**DATA PROVIDED**
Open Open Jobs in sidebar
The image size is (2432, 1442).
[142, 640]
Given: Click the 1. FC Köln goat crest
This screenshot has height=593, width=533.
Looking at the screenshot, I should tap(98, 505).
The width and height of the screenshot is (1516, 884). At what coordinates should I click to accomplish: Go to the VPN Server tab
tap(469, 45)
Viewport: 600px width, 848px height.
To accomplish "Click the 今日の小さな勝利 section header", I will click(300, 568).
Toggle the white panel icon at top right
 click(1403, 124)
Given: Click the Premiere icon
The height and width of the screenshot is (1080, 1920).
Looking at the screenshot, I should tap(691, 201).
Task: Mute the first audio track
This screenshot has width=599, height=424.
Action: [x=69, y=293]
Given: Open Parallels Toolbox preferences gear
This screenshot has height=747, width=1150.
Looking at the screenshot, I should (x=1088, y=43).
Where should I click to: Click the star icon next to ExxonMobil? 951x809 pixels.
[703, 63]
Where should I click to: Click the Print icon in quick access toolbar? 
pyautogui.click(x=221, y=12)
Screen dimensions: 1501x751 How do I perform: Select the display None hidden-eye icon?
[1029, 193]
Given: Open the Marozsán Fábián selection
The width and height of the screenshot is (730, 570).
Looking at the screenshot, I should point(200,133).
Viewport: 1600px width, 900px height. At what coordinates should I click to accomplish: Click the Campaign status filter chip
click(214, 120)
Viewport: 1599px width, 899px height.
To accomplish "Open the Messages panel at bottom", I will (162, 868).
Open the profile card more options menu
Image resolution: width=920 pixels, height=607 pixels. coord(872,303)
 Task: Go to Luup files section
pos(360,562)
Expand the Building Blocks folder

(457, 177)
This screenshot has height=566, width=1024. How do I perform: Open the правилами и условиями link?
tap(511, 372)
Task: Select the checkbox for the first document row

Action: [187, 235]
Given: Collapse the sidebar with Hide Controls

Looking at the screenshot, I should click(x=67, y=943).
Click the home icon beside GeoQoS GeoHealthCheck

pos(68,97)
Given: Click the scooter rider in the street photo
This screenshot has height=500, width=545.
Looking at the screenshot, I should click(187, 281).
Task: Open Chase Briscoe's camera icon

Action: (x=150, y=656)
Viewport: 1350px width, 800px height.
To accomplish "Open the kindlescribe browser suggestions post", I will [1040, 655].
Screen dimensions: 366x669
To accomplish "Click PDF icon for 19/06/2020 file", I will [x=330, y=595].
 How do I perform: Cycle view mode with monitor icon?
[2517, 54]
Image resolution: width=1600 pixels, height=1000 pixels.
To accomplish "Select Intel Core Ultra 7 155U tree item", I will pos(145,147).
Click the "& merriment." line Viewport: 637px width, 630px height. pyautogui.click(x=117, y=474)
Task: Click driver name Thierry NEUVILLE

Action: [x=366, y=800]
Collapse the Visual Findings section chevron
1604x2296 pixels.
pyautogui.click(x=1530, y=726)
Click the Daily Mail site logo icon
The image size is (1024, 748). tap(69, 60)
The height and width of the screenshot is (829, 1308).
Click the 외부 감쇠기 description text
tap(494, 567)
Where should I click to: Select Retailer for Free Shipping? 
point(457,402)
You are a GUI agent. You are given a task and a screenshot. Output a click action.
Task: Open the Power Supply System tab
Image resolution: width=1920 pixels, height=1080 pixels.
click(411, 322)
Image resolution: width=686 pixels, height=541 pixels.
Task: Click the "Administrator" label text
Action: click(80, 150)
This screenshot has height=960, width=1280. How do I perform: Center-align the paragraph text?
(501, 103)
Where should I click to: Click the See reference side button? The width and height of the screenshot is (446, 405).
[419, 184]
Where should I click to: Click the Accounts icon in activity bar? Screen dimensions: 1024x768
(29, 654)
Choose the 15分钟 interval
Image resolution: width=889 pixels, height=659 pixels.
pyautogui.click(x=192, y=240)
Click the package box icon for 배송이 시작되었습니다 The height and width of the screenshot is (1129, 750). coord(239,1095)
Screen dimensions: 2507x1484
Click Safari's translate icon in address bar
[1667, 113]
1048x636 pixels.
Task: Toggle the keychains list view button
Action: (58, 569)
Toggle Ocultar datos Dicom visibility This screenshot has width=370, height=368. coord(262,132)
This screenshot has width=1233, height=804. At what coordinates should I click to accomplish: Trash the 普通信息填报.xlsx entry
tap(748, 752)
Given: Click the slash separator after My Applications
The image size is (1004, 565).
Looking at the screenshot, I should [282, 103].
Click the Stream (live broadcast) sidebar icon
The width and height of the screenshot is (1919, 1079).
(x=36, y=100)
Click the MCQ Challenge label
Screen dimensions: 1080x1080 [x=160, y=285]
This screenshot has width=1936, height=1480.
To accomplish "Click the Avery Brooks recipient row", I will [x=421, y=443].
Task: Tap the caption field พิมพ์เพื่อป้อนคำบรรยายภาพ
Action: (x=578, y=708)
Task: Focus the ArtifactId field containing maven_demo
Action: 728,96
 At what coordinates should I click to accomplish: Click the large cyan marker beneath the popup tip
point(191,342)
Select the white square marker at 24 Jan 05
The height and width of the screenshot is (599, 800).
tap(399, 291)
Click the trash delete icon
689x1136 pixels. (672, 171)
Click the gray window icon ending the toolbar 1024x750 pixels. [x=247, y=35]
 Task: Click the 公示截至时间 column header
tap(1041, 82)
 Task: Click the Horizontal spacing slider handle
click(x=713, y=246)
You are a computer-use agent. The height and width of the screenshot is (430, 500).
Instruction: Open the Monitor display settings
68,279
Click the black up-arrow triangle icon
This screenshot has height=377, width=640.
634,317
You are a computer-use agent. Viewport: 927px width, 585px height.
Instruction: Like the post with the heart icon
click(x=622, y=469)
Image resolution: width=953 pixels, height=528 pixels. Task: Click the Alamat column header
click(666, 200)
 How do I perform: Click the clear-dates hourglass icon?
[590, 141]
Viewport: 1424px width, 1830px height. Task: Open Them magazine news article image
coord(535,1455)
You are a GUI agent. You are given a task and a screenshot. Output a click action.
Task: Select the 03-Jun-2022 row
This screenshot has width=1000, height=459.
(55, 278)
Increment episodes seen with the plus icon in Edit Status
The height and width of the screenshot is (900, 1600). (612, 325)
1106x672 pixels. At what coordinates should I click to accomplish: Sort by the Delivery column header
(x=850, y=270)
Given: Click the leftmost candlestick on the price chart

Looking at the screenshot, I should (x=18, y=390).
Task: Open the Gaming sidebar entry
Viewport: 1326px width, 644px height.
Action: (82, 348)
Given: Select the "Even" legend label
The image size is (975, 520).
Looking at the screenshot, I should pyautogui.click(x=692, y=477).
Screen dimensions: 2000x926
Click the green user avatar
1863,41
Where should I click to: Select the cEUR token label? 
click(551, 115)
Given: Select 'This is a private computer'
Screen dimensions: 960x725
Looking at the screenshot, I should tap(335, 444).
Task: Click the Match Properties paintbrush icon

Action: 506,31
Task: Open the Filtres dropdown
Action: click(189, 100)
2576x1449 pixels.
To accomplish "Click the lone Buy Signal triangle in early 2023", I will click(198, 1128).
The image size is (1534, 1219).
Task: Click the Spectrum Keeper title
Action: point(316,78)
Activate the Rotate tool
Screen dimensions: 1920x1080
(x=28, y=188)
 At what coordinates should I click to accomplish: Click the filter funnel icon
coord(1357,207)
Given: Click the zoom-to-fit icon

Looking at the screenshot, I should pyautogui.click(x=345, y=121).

**EXERCISE REQUIREMENTS**
Give only the number of lines in the data above that contain the string "dimensions", counting matches in the same case only.

**RESPONSE FOR THIS EXERCISE**
8